WORK TASK
Each line of the listing below must be retyped as given.

(ENTRIES SUPPLIED Opens)

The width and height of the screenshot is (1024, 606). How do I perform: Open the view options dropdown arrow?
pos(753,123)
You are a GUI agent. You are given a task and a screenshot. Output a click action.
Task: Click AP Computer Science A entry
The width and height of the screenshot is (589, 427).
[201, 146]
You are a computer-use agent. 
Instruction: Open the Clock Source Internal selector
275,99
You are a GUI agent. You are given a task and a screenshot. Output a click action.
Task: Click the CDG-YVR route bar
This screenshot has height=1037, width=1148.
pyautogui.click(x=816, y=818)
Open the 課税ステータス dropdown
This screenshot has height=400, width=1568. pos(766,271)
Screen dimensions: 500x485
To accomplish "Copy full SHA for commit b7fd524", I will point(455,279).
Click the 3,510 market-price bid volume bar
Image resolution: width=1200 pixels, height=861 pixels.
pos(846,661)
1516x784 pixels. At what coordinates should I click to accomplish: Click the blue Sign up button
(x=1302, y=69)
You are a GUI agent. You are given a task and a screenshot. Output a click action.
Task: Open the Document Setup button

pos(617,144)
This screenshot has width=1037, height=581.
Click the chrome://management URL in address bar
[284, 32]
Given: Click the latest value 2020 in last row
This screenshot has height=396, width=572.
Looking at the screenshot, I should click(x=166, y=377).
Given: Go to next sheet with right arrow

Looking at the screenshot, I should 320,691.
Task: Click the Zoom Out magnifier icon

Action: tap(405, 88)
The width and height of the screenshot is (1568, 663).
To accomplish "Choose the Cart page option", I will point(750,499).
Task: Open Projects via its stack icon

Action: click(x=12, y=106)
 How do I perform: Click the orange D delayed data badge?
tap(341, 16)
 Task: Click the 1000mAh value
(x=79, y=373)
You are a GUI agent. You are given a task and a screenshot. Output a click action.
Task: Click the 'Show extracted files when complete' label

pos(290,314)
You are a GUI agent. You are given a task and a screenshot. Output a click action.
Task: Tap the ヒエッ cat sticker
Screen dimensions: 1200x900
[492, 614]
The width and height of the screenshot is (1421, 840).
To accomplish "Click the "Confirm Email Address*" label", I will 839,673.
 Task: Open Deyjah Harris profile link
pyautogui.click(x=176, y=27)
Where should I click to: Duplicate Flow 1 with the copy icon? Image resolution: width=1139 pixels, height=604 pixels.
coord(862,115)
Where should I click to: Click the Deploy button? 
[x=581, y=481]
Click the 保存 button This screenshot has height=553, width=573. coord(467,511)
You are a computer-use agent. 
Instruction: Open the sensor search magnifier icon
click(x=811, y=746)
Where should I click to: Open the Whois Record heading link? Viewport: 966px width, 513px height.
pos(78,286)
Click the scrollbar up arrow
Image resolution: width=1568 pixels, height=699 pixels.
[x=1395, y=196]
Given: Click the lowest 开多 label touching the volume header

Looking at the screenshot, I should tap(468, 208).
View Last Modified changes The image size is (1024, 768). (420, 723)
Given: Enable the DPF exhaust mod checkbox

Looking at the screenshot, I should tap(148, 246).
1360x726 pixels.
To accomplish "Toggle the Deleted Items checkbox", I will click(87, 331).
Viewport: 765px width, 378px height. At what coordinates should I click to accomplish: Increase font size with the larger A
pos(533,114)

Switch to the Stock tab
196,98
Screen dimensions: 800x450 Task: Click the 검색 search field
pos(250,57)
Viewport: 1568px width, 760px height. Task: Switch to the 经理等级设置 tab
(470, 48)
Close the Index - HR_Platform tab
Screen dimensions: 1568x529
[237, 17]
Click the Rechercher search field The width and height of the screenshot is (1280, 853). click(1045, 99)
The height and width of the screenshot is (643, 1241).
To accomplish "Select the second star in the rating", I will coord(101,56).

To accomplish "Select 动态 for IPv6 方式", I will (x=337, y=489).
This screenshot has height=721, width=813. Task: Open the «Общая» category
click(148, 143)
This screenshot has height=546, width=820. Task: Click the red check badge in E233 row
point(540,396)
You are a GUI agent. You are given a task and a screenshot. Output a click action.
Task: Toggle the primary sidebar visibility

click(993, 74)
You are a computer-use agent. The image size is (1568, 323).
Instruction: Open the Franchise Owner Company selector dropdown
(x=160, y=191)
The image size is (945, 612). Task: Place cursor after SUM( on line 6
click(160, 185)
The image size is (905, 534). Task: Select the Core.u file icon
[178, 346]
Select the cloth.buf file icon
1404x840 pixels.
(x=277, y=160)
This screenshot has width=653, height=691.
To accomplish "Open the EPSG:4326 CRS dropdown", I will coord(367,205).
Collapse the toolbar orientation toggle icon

(ENTRIES SUPPLIED Closes)

ANSWER TO THE PROBLEM
The width and height of the screenshot is (1024, 606). How do I perform: Open the view options dropdown arrow?
pos(753,123)
You are a GUI agent. You are given a task and a screenshot. Output a click action.
Task: Click AP Computer Science A entry
The width and height of the screenshot is (589, 427).
[201, 146]
You are a computer-use agent. 
Instruction: Open the Clock Source Internal selector
275,99
You are a GUI agent. You are given a task and a screenshot. Output a click action.
Task: Click the CDG-YVR route bar
This screenshot has height=1037, width=1148.
pyautogui.click(x=816, y=818)
Open the 課税ステータス dropdown
This screenshot has height=400, width=1568. pos(766,271)
Screen dimensions: 500x485
To accomplish "Copy full SHA for commit b7fd524", I will point(455,279).
Click the 3,510 market-price bid volume bar
Image resolution: width=1200 pixels, height=861 pixels.
pos(846,661)
1516x784 pixels. At what coordinates should I click to accomplish: Click the blue Sign up button
(x=1302, y=69)
You are a GUI agent. You are given a task and a screenshot. Output a click action.
Task: Open the Document Setup button

pos(617,144)
This screenshot has width=1037, height=581.
Click the chrome://management URL in address bar
[284, 32]
Given: Click the latest value 2020 in last row
This screenshot has height=396, width=572.
Looking at the screenshot, I should click(x=166, y=377).
Given: Go to next sheet with right arrow

Looking at the screenshot, I should 320,691.
Task: Click the Zoom Out magnifier icon

Action: tap(405, 88)
The width and height of the screenshot is (1568, 663).
To accomplish "Choose the Cart page option", I will point(750,499).
Task: Open Projects via its stack icon

Action: click(x=12, y=106)
 How do I perform: Click the orange D delayed data badge?
tap(341, 16)
 Task: Click the 1000mAh value
(x=79, y=373)
You are a GUI agent. You are given a task and a screenshot. Output a click action.
Task: Click the 'Show extracted files when complete' label

pos(290,314)
You are a GUI agent. You are given a task and a screenshot. Output a click action.
Task: Tap the ヒエッ cat sticker
Screen dimensions: 1200x900
[492, 614]
The width and height of the screenshot is (1421, 840).
To accomplish "Click the "Confirm Email Address*" label", I will 839,673.
 Task: Open Deyjah Harris profile link
pyautogui.click(x=176, y=27)
Where should I click to: Duplicate Flow 1 with the copy icon? Image resolution: width=1139 pixels, height=604 pixels.
coord(862,115)
Where should I click to: Click the Deploy button? 
[x=581, y=481]
Click the 保存 button This screenshot has height=553, width=573. coord(467,511)
You are a computer-use agent. 
Instruction: Open the sensor search magnifier icon
click(x=811, y=746)
Where should I click to: Open the Whois Record heading link? Viewport: 966px width, 513px height.
pos(78,286)
Click the scrollbar up arrow
Image resolution: width=1568 pixels, height=699 pixels.
[x=1395, y=196]
Given: Click the lowest 开多 label touching the volume header

Looking at the screenshot, I should tap(468, 208).
View Last Modified changes The image size is (1024, 768). (420, 723)
Given: Enable the DPF exhaust mod checkbox

Looking at the screenshot, I should tap(148, 246).
1360x726 pixels.
To accomplish "Toggle the Deleted Items checkbox", I will click(87, 331).
Viewport: 765px width, 378px height. At what coordinates should I click to accomplish: Increase font size with the larger A
pos(533,114)

Switch to the Stock tab
196,98
Screen dimensions: 800x450 Task: Click the 검색 search field
pos(250,57)
Viewport: 1568px width, 760px height. Task: Switch to the 经理等级设置 tab
(470, 48)
Close the Index - HR_Platform tab
Screen dimensions: 1568x529
[237, 17]
Click the Rechercher search field The width and height of the screenshot is (1280, 853). click(1045, 99)
The height and width of the screenshot is (643, 1241).
To accomplish "Select the second star in the rating", I will coord(101,56).

To accomplish "Select 动态 for IPv6 方式", I will (x=337, y=489).
This screenshot has height=721, width=813. Task: Open the «Общая» category
click(148, 143)
This screenshot has height=546, width=820. Task: Click the red check badge in E233 row
point(540,396)
You are a GUI agent. You are given a task and a screenshot. Output a click action.
Task: Toggle the primary sidebar visibility

click(993, 74)
You are a computer-use agent. The image size is (1568, 323).
Instruction: Open the Franchise Owner Company selector dropdown
(x=160, y=191)
The image size is (945, 612). Task: Place cursor after SUM( on line 6
click(160, 185)
The image size is (905, 534). Task: Select the Core.u file icon
[178, 346]
Select the cloth.buf file icon
1404x840 pixels.
(x=277, y=160)
This screenshot has width=653, height=691.
To accomplish "Open the EPSG:4326 CRS dropdown", I will coord(367,205).
Collapse the toolbar orientation toggle icon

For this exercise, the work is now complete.